- _Text section_
__________

On Wed, 2004-02-18 at 11:43, Steve Harris wrote:
Ideally DSP software would be written so that it never
generates them,
but, erm, well, developers are lazy, y'know :)
Writing it such a way would sometimes make it even slower.
Now the speed difference between Intel and AMD is that Intel is 10-100x
slower than AMD depending on routine. (other problem is performance
issues when memory is accessed on non-16-byte aligned address which is
about 2x slower than aligned)
However, there is a way to work around it.
On the P4 its possible that you can set some flags to
use SSE instructions
instead of 387 and tell the SSE unit to never produce denormals, but
last time I tried it, gcc 3.something generated bad code (illegal
instructions).

__________

- _Collected material_
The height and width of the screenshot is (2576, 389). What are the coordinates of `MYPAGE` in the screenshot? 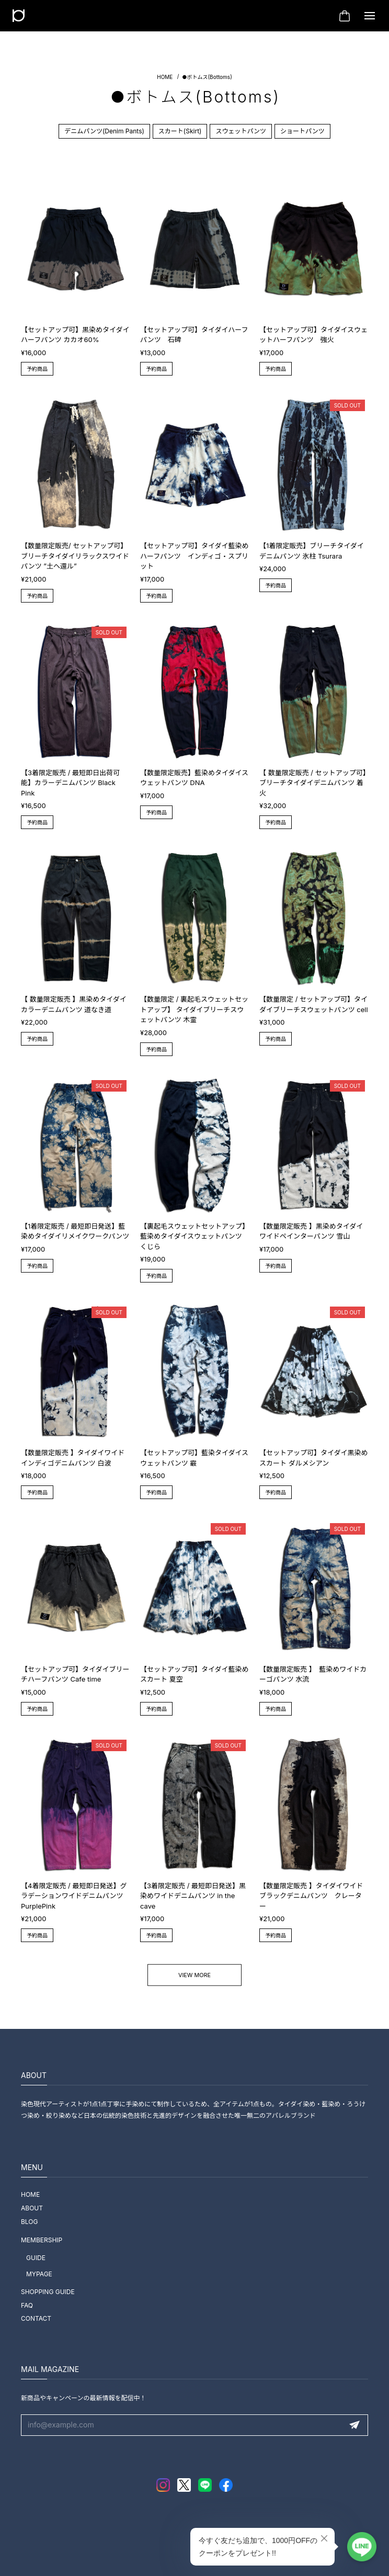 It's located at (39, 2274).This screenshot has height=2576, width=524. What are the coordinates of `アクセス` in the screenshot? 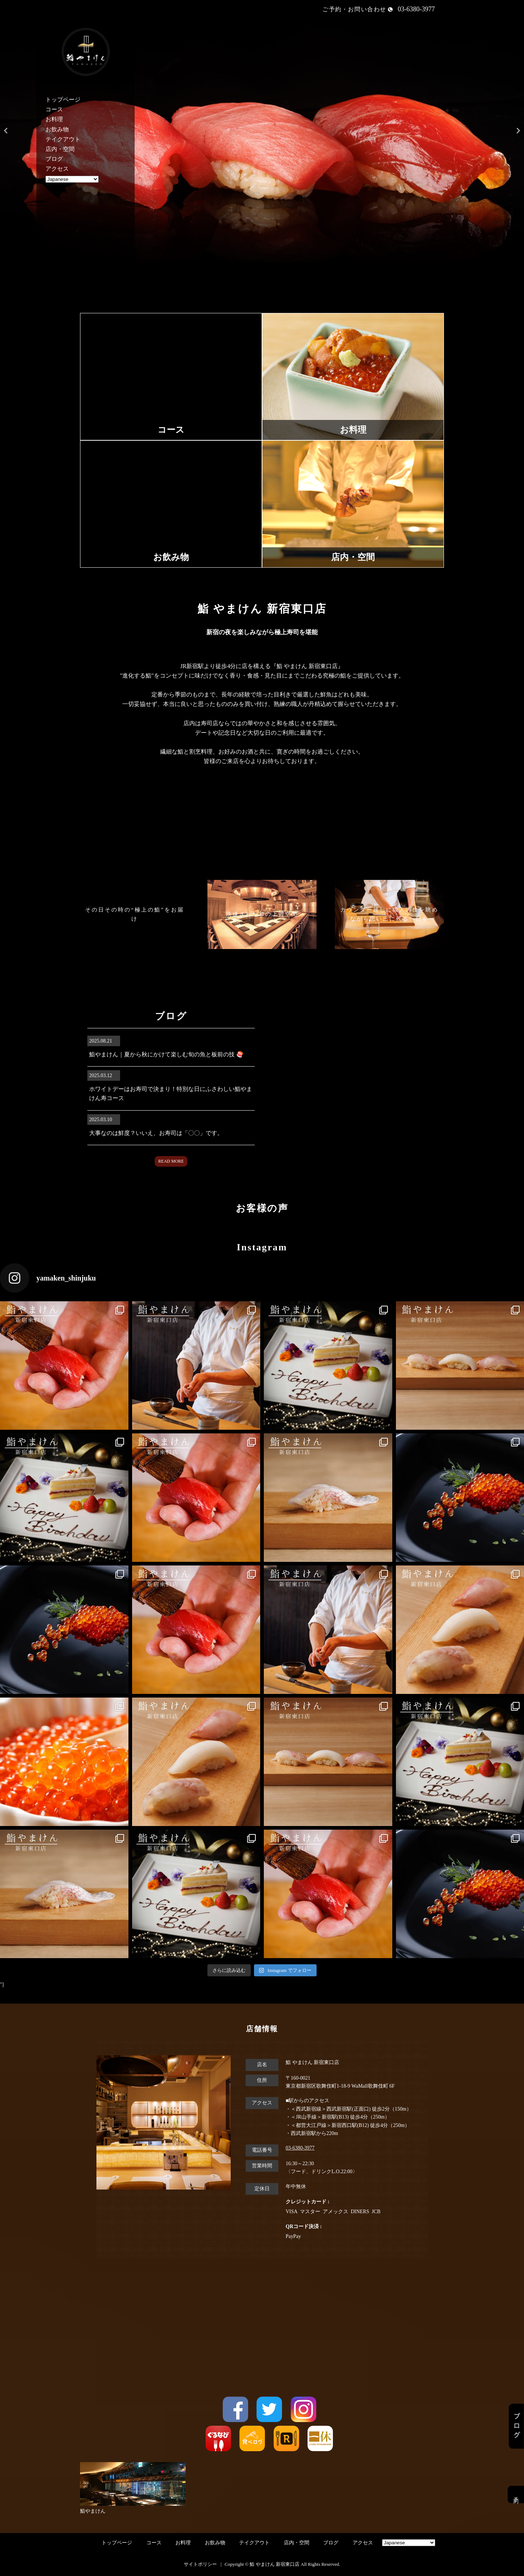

__________

- _Task instructions_
Reproduce the passage of the post on DSP denormals starting with "On Wed, 2004-02-18" and going on through "lazy, y'know :)".

- _Solution to this exercise_
On Wed, 2004-02-18 at 11:43, Steve Harris wrote:
Ideally DSP software would be written so that it never
generates them,
but, erm, well, developers are lazy, y'know :)